Maine State Pier: A Look Back At Its History

By Carol McCracken

The recently well- attended series of meetings held by the city’s planning division on the future and past of the Maine State Pier indicates that there is indeed almost an insatiable interest in Portland Harbor. The first in the series of meetings held at the Ocean Gateway facility focused on the past and it was well attended – the following then is another look at the history of how the Maine State Pier came into being.

Portland Harbor has long been recognized for its natural advantages over other ports on the East Coast. In fact, so well-regarded were the harbor’s “natural characteristics” that a report issued in 1918 stated persuasively that Portland Harbor could become a “great trans-Atlantic harbor,” given the opportunity. The agenda of the report was to support the construction of the Maine State Pier.

Some of the harbor’s attributes listed in the same 1918 report, buried in Portland’s archives, include its proximity to Liverpool, England and its three-and-a-half mile closeness to open ocean with an easy channel to navigate. Additionally, the ice-free harbor is protected from storms by a string of islands across the channel.

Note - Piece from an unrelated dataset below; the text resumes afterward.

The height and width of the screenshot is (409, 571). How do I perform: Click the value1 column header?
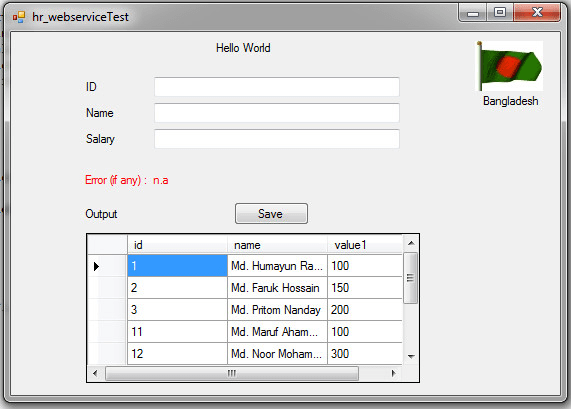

As of 1918, the City of Portland had 37 piers in the harbor; today the number is far less. All were privately owned including some owned by the railroads. This meant there were no piers on the east end of the harbor available for other ships and suitable for overseas commerce and even in some cases for coastwise transportation. By 1918 some of the private wharves had fallen into such disrepair they could barely service their own companies. The exceptions to this were the coal, oil and lumber wharves which remained in good condition. One of the wharves, Union Wharf, had remained particularly financially successfully. All important considerations when advocating the construction of the Maine State Pier. And convincing enough to persuade the State Legislature to proceed with the project.

The winter and spring of 1920 were spent identifying the best location for the new Maine State Pier – it was decided that the best location would be over the site of the Galt and Franklin wharves on the east end of the harbor. Then, in 1921, Portland and So. Portland purchased the site and deeded it to the State of Maine. Later the same year, the construction of the Maine State Pier was begun. It was finished in 1923.

“…why and how did the city get into a predicament in which it now finds itself – shut in by private owners who forbid access to the waters of the ocean unless people pay tribute to them in the form of rent or wharfage or other charges? How did it come about that the city thus allowed itself to be hemmed in on all sides?” This long series of questions was asked by the writer of an article in “The Sunday Press” in January of 1915. The unidentified writer goes on to suggest that it didn’t happen at once – only over a period of years. Unfortunately, no public official was cognizant of the consequences this monopoly by private interests would have on the public and its ability to expand business overseas – which these private interests were incapable of doing even if there were markets for their products.

The building of the wharf system started after the American Revolution. On January 1 of 1793, the first organizing meeting of the owners of the Union Wharf occurred. Construction of the wharf began immediately following the meeting. Just one month later, the owners of Long Wharf began construction of their wharf. By 1806, Portland Harbor had become the sixth largest seaport in the US. The next wharf to be built was Portland Pier – begin in 1807. By 1823, Portland Harbor boasted the largest commercial fleet on the East Coast.

During the inevitable man-made obstacles to the success of the wharves of Portland Harbor, many continued to prosper. Union Wharf was at the top of this list of prosperous wharves through the ages. This was made possible through smart and attentive management that adjusted to the changes occurring around it on the waterfront. The owners constantly made improvements to the wharf and increased its size. And they tried new sources of income – whatever it took to keep Union Wharf viable – extremely viable in fact. However, by the early 1900s Portland Harbor had become hopelessly obsolete. The Harbor was temporarily salvaged by the development of the Old Port and by Bath Iron Works, when it leased wharf space from the city in 1981 to be used as a dry dock. But that didn’t last forever either. Subsequent zoning regulations restricting waterfront use to “marine-use only” did not bring the self-sustaining revenues hoped for either.

Two summers ago, the City Council voted to contract with Olympia Cos. to redevelop the Maine State Pier. When Olympia backed out, Ocean Properties, the only other bidder in the request for proposals won the contract by default. However, in another surprise move, Ocean Properties announced earlier this year they too were withdrawing from the redevelopment of the Maine State Pier.

What’s next in this ongoing struggle between private enterprise and the public’s desire for accessibility to the waterfront? Whatever it is, wouldn’t it nice if it weren’t so partisian as this remains?